疎遠になってた元ガキ大将のムチムチポニテ幼馴染との青春を高校生活から書き直す 作:サニキ リオ
シューヤと平井の背中が人混みに消えていった頃、俺は教室に戻った。
相変わらず客入りは上々で、ナイトは相変わらず完璧にお嬢様を相手していたし、アミと喜屋武はさっきの騒動なんてなかったかのように笑顔で接客をこなしていた。

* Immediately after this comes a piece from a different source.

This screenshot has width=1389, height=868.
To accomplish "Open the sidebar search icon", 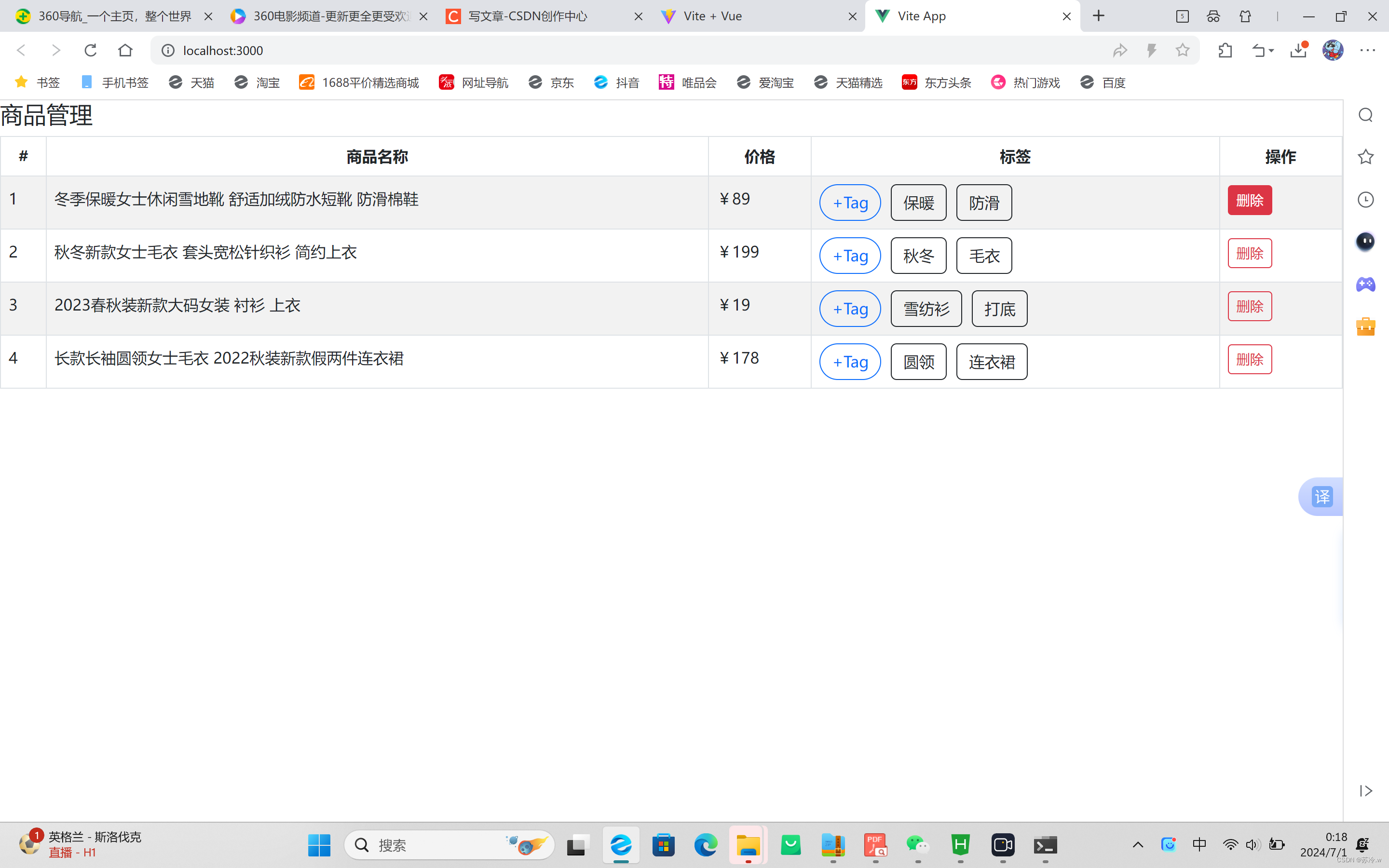I will (1365, 115).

そして教室の隅で、ゴワスが女子生徒とスマホを突き合わせている光景を見つけてしまった。
「……へぇ」
思わず声が漏れる。あの筋肉執事、ちゃっかり他校の女子と連絡先交換してやがる。
女子の方は他校の制服を着ていて、楽しそうに笑っていた。
ゴワスは慣れてないのか困ったように頭を掻いていたが、どこか満更でもなさそうだった。

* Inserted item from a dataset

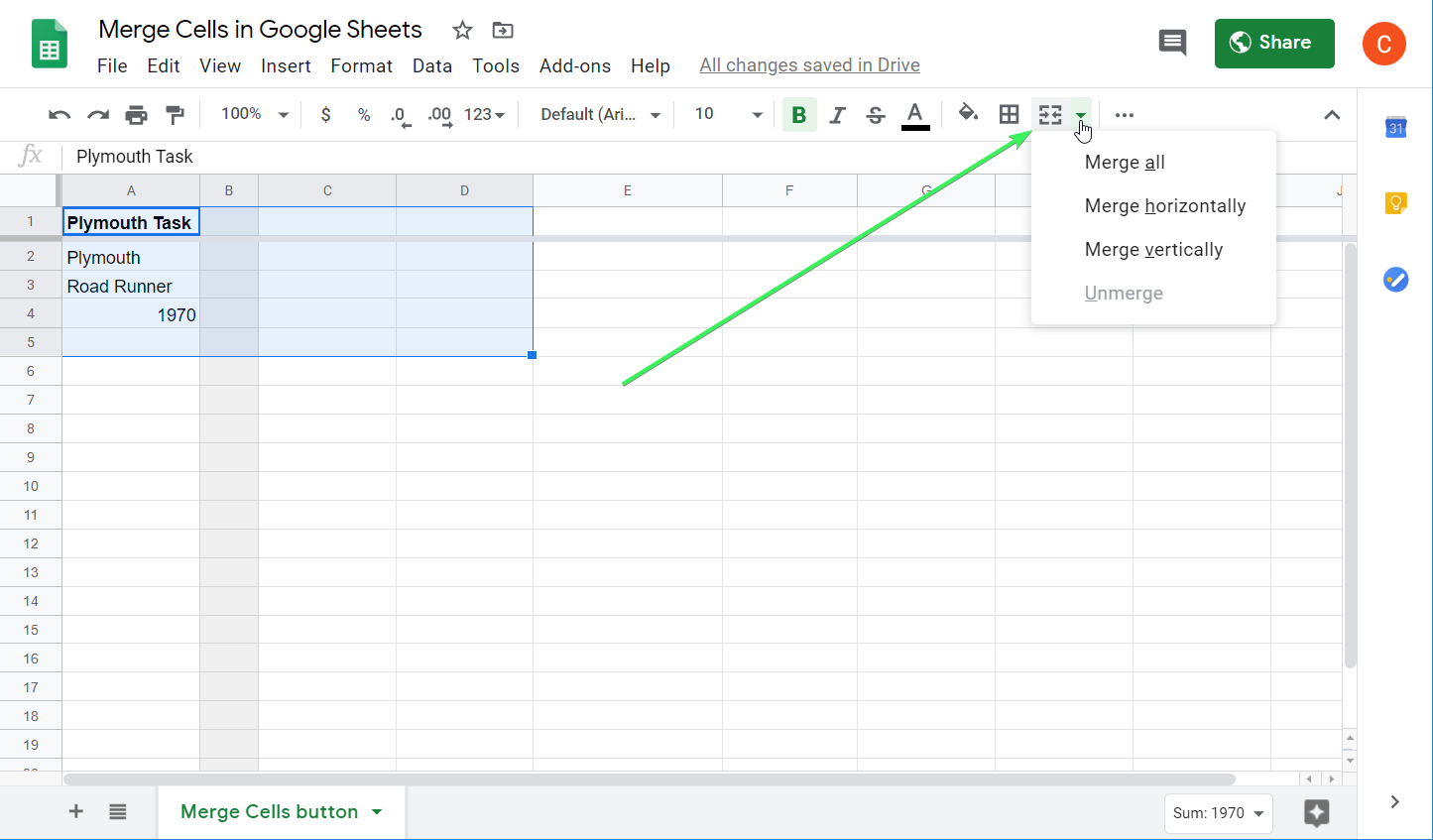
Task: Toggle bold formatting
Action: 799,114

その後女子が去り、ゴワスがふぅっと息を吐いたところで俺は声をかけた。
「筋肉執事は需要があったようだな」
「うるせぇな……あっちから声かけられたんだよ」
照れ隠しなのか、ぶっきらぼうに言い返す。
「にしても、ちっこい子だったな。身長150cmもないんじゃないか?」
「だから何かと、おかしなおっさんとかに目を付けられたりするんだとさ」
「あー、ぶつかりおじさん的な?」
「いや、それは知らんが」
そうか。この時代だとまだそんなにメジャーじゃなかったか、ぶつかりおじさん。
確か2018年頃だっけか?
「で、実際どうなんだ? あの子のこと気になっているのか?」
メモ帳を取り出しながら俺はゴワスへと詰め寄る。
目算身長差40cmの身長差カップルだ。絵になるし、ここは是非とも小説の糧にしたいところである。
「お前なぁ……」
ゴワスは眉をひそめ、俺のメモ帳を指先で押し下げた。
「なんでもネタにすんな。ああいうのはただの社交辞令だ」
「ふーん、そうかぁ?」
「そうだ」
俺に対して、ゴワスは苛立ったように低く吐き捨てる。
「……それより、お前だよ」
「俺?」
「由紀のこと、ちゃんと考えてんのか」
不意に本題を突きつけられ、息が詰まる。
ゴワスの鋭い目が俺を射抜いていた。
「お前、前に言ってただろ。〝隣は譲らない〟って」
「…………」
「そんなこと言っといて、曖昧にするのは違うだろ。はっきりさせてくれ」
真剣な口調に、俺は返す言葉を失う。
胸の奥でざわついていた違和感が、再びかき立てられた気がした。
そのとき、教室の外からアナウンスが響いてきた。
『まもなく、体育館にてミスコンテストを開始いたします。出場者の皆様は舞台袖へお集まりください』
場の空気が一気に色めき立つ。
教室にいた生徒たちも「もうそんな時間か」とざわめき、出場者の女子たちは慌ただしく準備を整え始めた。
「おい、出番だぞ」
ゴワスが俺の肩を叩いた。
「ちゃんとしろ、カナタ。俺は筋肉バカだが、ダチを心配するくらいのことはできる」
「……ああ、そうだな」
俺はゴワスに肩を叩かれたまま、ゆっくりと息を吐いた。